Gruber: Der gefällt mir natürlich sehr gut, weil das ist manchmal so schräg, du weißt nie, meint ihr das ernst oder verarscht ihr uns. Diese Art von Ironie ist keiner mehr gewöhnt, auch in Situationen, wo man eigentlich gar nichts mehr lustig finden darf, da macht der Wiener noch einen Schmäh darüber, macht vor gar nichts halt, das find ich so schön. Humor ist die einzige Art, wie wir dieses damische und trotzdem schöne Leben durchstehen können.
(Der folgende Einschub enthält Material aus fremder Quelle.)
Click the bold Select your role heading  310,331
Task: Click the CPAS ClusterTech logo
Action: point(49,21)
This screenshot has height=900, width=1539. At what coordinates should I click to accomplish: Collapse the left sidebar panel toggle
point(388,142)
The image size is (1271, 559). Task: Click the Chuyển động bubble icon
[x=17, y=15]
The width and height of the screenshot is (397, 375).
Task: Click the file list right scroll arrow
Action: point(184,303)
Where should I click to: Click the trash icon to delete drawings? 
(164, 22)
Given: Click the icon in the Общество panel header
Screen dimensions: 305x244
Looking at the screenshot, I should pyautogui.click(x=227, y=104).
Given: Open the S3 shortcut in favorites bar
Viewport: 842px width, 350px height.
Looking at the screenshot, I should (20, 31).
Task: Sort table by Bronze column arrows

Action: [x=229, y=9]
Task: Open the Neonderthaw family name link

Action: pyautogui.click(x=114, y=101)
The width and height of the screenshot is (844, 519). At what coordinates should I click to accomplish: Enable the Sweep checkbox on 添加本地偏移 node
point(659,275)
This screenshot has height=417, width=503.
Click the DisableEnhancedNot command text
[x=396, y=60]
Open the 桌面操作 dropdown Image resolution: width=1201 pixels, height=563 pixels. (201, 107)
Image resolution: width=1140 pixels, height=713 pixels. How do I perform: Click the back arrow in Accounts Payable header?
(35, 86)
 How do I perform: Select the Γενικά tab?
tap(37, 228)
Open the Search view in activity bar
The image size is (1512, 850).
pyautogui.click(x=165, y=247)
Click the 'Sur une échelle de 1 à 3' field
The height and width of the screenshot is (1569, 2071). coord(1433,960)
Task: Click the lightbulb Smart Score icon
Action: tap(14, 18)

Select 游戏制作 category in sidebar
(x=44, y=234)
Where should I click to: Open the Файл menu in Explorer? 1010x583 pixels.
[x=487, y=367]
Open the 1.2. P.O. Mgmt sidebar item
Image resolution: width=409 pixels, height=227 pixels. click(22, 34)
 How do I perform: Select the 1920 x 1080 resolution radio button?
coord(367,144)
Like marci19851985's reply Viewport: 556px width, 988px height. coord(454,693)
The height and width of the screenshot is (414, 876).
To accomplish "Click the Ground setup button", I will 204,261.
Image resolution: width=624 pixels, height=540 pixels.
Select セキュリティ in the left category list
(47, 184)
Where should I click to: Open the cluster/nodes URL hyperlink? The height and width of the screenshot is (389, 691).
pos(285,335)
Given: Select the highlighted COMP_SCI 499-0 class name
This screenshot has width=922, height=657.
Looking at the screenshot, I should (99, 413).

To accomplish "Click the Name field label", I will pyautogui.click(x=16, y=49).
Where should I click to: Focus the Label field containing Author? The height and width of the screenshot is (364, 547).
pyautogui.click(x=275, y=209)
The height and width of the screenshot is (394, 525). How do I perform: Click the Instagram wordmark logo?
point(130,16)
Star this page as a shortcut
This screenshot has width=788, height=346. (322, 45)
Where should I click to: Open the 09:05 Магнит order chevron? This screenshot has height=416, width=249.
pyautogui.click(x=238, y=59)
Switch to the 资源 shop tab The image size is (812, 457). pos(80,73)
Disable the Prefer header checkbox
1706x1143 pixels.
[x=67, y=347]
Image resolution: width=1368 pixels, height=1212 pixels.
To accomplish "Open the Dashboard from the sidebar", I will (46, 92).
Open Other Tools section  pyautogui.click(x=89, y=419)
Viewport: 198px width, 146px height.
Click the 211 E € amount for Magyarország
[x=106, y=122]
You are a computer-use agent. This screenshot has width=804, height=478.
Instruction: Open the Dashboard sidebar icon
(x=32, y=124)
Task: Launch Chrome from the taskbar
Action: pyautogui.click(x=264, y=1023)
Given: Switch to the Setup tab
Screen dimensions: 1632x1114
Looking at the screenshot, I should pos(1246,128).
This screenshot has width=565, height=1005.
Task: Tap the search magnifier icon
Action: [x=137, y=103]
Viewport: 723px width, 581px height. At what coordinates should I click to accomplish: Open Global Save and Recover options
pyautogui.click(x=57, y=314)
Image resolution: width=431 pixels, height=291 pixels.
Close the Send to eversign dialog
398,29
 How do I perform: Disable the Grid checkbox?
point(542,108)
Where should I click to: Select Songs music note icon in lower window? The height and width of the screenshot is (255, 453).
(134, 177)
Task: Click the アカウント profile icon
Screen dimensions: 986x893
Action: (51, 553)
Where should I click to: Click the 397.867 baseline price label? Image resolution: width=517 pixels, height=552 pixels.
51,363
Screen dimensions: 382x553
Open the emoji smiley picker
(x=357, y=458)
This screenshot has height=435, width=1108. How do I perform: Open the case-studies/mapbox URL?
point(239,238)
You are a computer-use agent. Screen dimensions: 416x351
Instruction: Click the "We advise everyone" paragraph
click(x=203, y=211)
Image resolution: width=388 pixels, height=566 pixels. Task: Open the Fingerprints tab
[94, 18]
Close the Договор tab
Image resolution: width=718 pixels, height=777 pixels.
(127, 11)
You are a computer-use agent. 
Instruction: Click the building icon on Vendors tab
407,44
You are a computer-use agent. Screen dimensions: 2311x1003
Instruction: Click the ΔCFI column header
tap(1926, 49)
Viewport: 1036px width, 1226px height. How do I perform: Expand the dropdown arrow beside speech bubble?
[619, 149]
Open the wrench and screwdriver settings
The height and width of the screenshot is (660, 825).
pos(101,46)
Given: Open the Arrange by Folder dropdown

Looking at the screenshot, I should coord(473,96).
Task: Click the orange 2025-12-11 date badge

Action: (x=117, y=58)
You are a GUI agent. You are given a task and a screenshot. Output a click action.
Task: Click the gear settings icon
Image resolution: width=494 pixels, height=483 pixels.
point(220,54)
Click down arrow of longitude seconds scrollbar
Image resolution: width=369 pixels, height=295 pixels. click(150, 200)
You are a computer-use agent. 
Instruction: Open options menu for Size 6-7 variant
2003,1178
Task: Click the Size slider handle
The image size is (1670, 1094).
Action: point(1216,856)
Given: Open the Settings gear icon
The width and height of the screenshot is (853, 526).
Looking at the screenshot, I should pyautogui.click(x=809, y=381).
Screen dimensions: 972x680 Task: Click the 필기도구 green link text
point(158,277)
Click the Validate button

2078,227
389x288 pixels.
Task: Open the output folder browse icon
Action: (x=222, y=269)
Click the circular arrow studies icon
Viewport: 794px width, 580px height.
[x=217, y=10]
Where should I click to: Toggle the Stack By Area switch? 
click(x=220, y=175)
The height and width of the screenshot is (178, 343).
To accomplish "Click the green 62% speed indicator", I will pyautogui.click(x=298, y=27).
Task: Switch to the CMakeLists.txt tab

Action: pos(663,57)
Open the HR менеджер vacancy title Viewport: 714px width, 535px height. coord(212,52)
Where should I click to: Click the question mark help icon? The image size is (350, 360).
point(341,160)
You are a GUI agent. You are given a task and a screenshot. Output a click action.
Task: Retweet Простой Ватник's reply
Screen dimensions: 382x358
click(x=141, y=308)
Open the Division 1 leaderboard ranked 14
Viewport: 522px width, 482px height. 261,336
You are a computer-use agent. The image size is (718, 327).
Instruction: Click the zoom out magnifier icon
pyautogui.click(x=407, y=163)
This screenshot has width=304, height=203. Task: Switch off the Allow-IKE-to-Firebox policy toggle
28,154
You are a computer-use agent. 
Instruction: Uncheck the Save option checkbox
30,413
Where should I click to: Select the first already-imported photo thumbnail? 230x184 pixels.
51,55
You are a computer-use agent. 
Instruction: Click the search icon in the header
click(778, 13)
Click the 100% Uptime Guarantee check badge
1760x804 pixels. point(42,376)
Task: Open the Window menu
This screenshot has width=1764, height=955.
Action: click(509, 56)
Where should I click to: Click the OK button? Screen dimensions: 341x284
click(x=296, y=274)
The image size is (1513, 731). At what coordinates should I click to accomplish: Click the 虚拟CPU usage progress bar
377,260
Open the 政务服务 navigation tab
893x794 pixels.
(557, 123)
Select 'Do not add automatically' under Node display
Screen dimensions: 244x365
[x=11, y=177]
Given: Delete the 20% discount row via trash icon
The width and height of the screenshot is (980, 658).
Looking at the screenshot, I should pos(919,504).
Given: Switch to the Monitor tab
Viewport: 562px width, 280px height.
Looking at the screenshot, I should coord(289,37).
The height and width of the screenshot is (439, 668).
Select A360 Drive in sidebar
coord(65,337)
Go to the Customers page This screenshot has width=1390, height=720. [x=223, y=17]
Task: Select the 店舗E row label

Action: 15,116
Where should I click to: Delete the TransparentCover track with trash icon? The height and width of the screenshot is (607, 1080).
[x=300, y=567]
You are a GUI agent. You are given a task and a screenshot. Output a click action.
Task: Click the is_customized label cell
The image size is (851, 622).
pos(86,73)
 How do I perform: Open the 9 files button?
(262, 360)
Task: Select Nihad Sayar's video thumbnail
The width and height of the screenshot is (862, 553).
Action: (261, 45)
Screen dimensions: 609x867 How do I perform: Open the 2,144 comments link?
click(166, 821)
STANDARD: Wenn Sie einen gut aussehenden Kellner sehen, werden Sie gleich noch ordinärer, schreiben Sie auch. Gibt’s einen schönsten Kellner in Wien?

Gruber: Oh Gott, es gibt überall schöne Kellner, glaub ich. Das Attraktive ist ja oft der Charme und der Witz, das Freche. Da neige ich dazu, Sachen zu sagen, wo ich mir nachher denke: Meine Güte, denk halt vorher einmal nach!

STANDARD: So einen feschen Kellner würden Sie dann vielleicht sogar stationär aufnehmen, wie Sie schreiben, und nicht nur ambulant?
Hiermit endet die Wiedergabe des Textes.